Отсюда и те суждения о дневниках друг друга, которые говорят не только о внешнем в описании события, но прежде всего направлены на выявление внутреннего — самого построения души автора дневника. Это ясно открывают суждения, записанные в дневнике М.А. Кузмина и относящиеся приблизительно к тому же времени: «Читал дневник. Это было очень важно для меня и, почему-то, думаю, и для Ивановых. Что бы ни было дальше, лед сломан. Вяч<еслав> Ив<анович> не только говорил о художественности, но не отвратился и от содержания и согласился даже, что он целомудрен» [351] ; «...тут ждало меня большое, неожиданное и, по-моему, незаслуженное разочарование. Будучи вчера чуть не весь день у Ивановых и «говоря много об Антиное» пришли к убеждению <...>, что я делаюсь в дневнике все более однообразным и неинтересным, что не занимаюсь, веду безалаберную жизнь, размениваюсь на мелочи, и что, ввиду всего этого желателен мой скорейший отъезд. <...> Увы, В<альтер> Ф<едорович> устал и это ему наскучило. На 4 месяца хватило моей интересности. Теперь мне нужно искать новой аудитории, а дневник, его чтение — прямое зло. Разве я должен жить так, чтобы дневник был интересен? Какой вздор!» (30 июня); «Я спрашивал у К<онстантина>А<ндреевича Сомова>: «Неужели наша жизнь не останется для потомства?» — «Если эти ужасные дневники сохранятся — конечно, останется; в следующую эпоху мы будем рассматриваемы, как маркизы де Сад». Сегодня я понял важность нашего искусства и нашей жизни» (15 сентября).
351
Запись от 13 июня 1906 г. Цитаты из дневника Кузмина здесь и далее даются по тексту, приготовленному нами и С.В. Шумихиным к печати с указанием даты записи непосредственно в тексте.
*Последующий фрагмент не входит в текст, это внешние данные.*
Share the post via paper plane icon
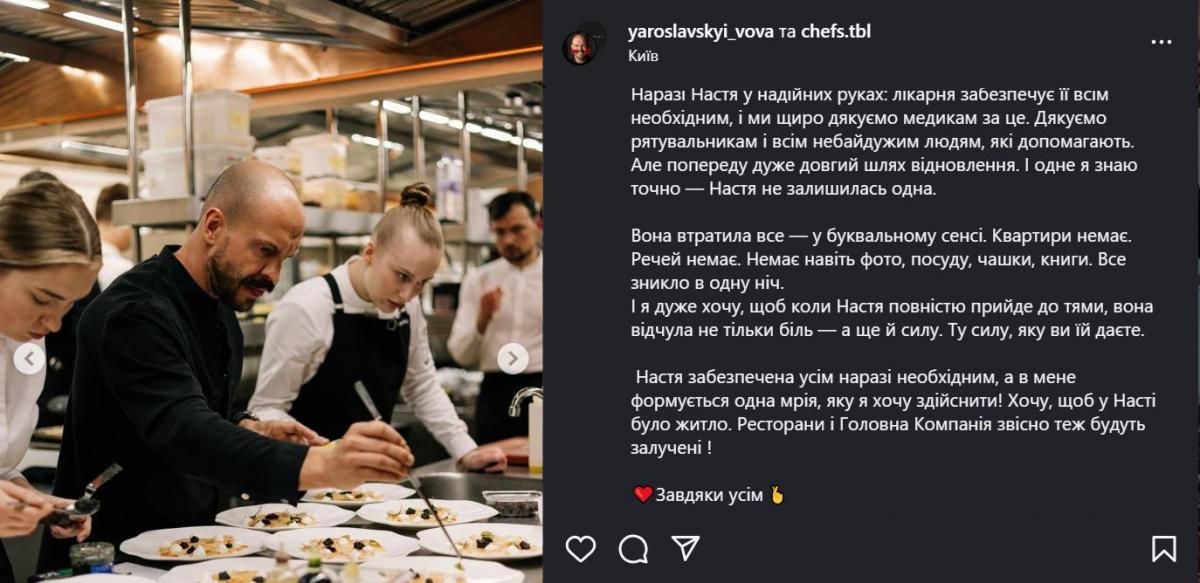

Как видим, значение дневника явно выходит не только за пределы собственно дневника, но даже в какой-то степени становится явлением более значительным, чем литература, — свидетельством соответствия духовного пути человека некоему предначертанному идеалу (который, однако, сам изменяется в процессе жизни; степень этого изменения для различных людей различна, но само изменение несомненно). Поэтому совершенно оправданно, что тот же Кузмин читает свои дневники не только в узком кругу, но и почти совершенно незнакомым людям, а в 1922 г. появляется такое хроникальное известие: «В Петербурге подготовлены к печати «Дневники» М.А. Кузмина, обнимающие период с 1893 г. по 1922 г.» [352] . Дневник становится свидетельством ежедневного самопознания и самостановления; протекающая жизнь не просто фиксируется, а осознается как взаимодействие человека и всего, что его окружает, причем уловленное в самый момент этого взаимодействия, а не ретроспективно. Такова, по всей видимости, доминанта дневника символистской эпохи.
352
Последние новости. 1922. 16 сентября.
Хорошим средством проверки наблюдений такого рода может быть обращение к дневнику человека не слишком известного в культуре своего времени, находящегося на периферии художественных исканий. В таком качестве может быть исследован, например, дневник Л.Д. Рындиной, второй жены поэта и издателя С.А. Соколова-Кречегова, в окружении которой мелькают и символисты второго ряда, и Б. Зайцев, и Сологуб, и А.Н. Толстой, и Гумилев, и (наиболее подробно описанный) Игорь Северянин. Ее дневник 1906 — 1915 гг. велся отрывочно, но стоит отметить, что, как правило, возобновлялся он в переломные моменты жизни Рындиной, когда жизнь и творчество начинали по-новому сцепляться, и само это взаимодействие выплескивалось на страницы дневника, причем делалось это с привлекающей в данном контексте внимание откровенностью и непосредственностью: «Вот если бы открыть мой дневник, то поразительна там смена лиц, дней, годов. Я так мало пишу, и зачем пишу — не знаю». Но далее эта же запись показывает, что на самом-то деле для нее подсознательно ясно, зачем все это пишется: «...и вот сбылась, Сологуб, твоя «творимая жизнь», и ты и не знаешь, что я ею живу, что и ты у меня — не ты, а творимый мной образ. И моя любовь к старинным вещам, и моя дружба с Лелей Неверовой,— все «творимая жизнь», и мой м<артинизм>. Да будет прославлено имя Твое. Господи,— создавший жизнь и меня в ней, не остави меня и среди слез дай мне радостей, чтобы боль моего сердца не омрачила мою душу, и я впивала бы Твои лучи, Твоего образа-солнца» [353] .
353
Запись от 13 февраля 1913 г. // РГАЛИ. Ф. 2074. Оп. 2. Ед. хр. 2. Л. 21 об, 25 об.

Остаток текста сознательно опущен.